Space debris – A rising problem

A look into the the rising problem of space debris

Space debrisIt may have happened silently, and it may have happened 930,000 miles above our heads, but two months ago the Herschel Space Observatory became part of a problem that is becoming very hard to ignore. On the 29th April 2013, Herschel finally ran out of coolant leaving it dead in orbit around our planet. Unfortunately it is not alone up there.

From fragments of rocket fuel tanks, spy satellites someone forgot about, to entire observatories like Herschel, the Earth is being orbited by a cocoon of space debris that is likely to make space travel hazardous. Scientists at the 6th European Conference on Space Debris warn that we are heading dangerously close to a ‘cascade of collisions’ which will see an explosion in the number of hazardous particles in space.

In a single band around our planet’s equator, it is possible to launch a satellite, allow its speed to match Earth’s orbit, and it will remain fixed above one point of the planet. This is the favoured position for communications satellites and leads to a high concentration of debris in one region. The sheer volume of space junk leads to collisions. Collisions lead to a larger number of fragments, making further collisions more and more likely.

These fragments cause corrosive damage to satellites – satellites that are being used for: government surveillance, monitoring the deepest regions of space, communication and media.
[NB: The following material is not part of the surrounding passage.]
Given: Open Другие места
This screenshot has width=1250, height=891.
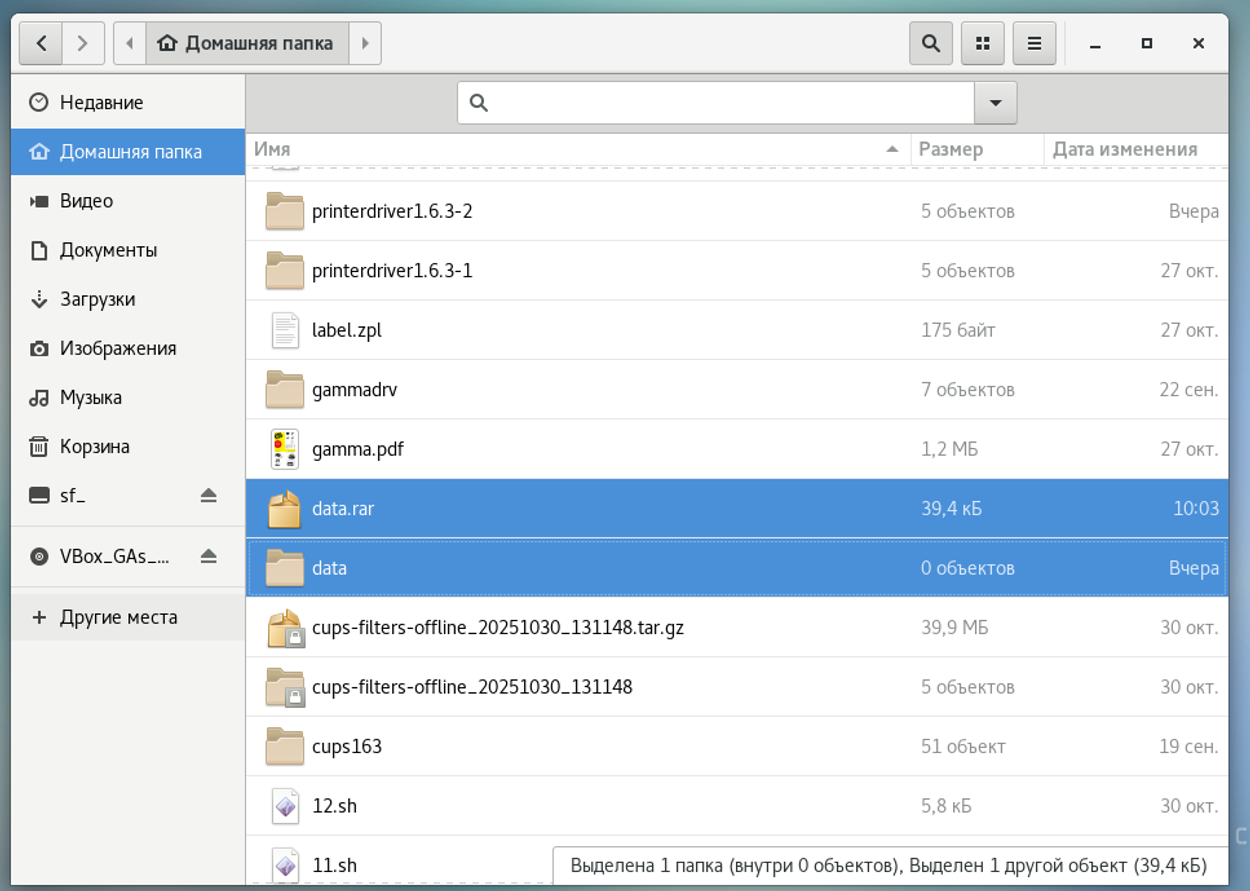Looking at the screenshot, I should 118,617.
Danger of collisions also increases the cost and risk of launch of space missions.

As the problem of space junk has become more apparent several methods of reducing the danger have been proposed or attempted each having varying degrees of success. However, there appear to be two main options for space debris: move them to a high, unused orbit, or bring them down into an ocean.

Some satellites will fall of their own accord; the Hubble Space Telescope is in a decaying orbit which will lead to it burning up on the way back to Earth in 2019-2020. Space junk can cause a problem even as it returns to Earth – with the risk of a person being hit and the pollution of oceans with potentially toxic satellite materials.
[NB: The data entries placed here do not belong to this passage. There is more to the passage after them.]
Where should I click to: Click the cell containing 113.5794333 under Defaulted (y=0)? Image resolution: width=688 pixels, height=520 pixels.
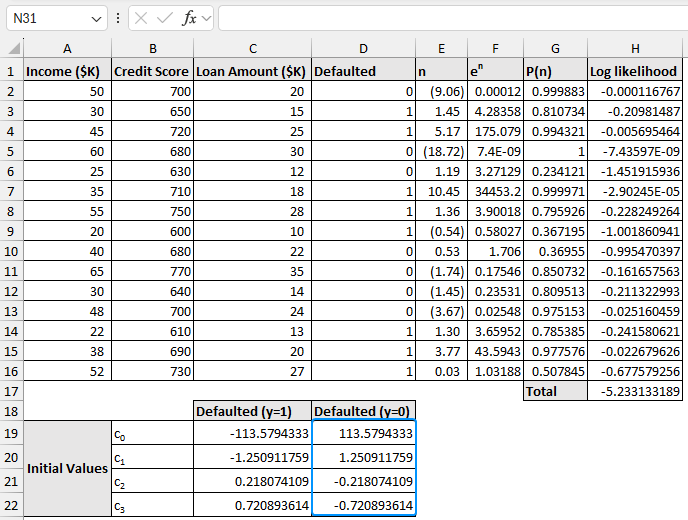(x=363, y=433)
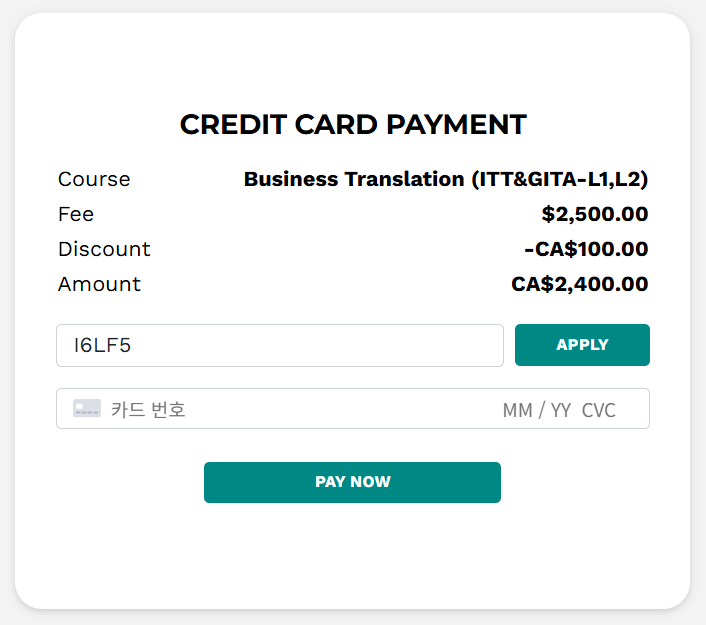The image size is (706, 625).
Task: Select the MM / YY expiry field
Action: pyautogui.click(x=536, y=410)
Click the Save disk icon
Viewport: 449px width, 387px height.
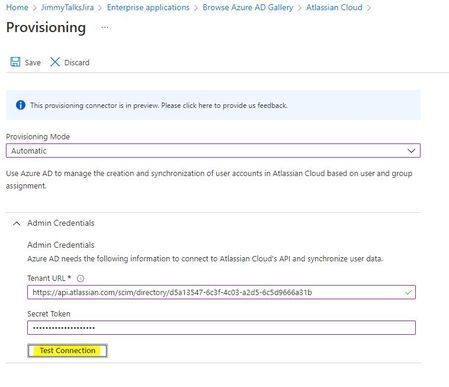[15, 62]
Whilst Herschel and many other satellites may be gone for good hope remains for the Kepler Observatory which has been in a dormant state to conserve fuel since May 15th 2013 after the second of its four reaction wheels jammed. The Kepler mission to hunt for planets orbiting other stars with particular emphasis on those capable of supporting life had been extended for another four years. It is still possible to communicate with the satellite but no new data has been collected since mid May. In mid July attempts to spin the seized reaction wheels will begin. In the meantime work will be done to analyse the data already collected by Kepler.

Of course all these measures are only a temporary reprieve. Whatever wonderful new planets Kepler may have and still might show us it is destined to one day become another useless piece of debris. And unless we can work something out soon it will be a danger to the next satellites that will be launched.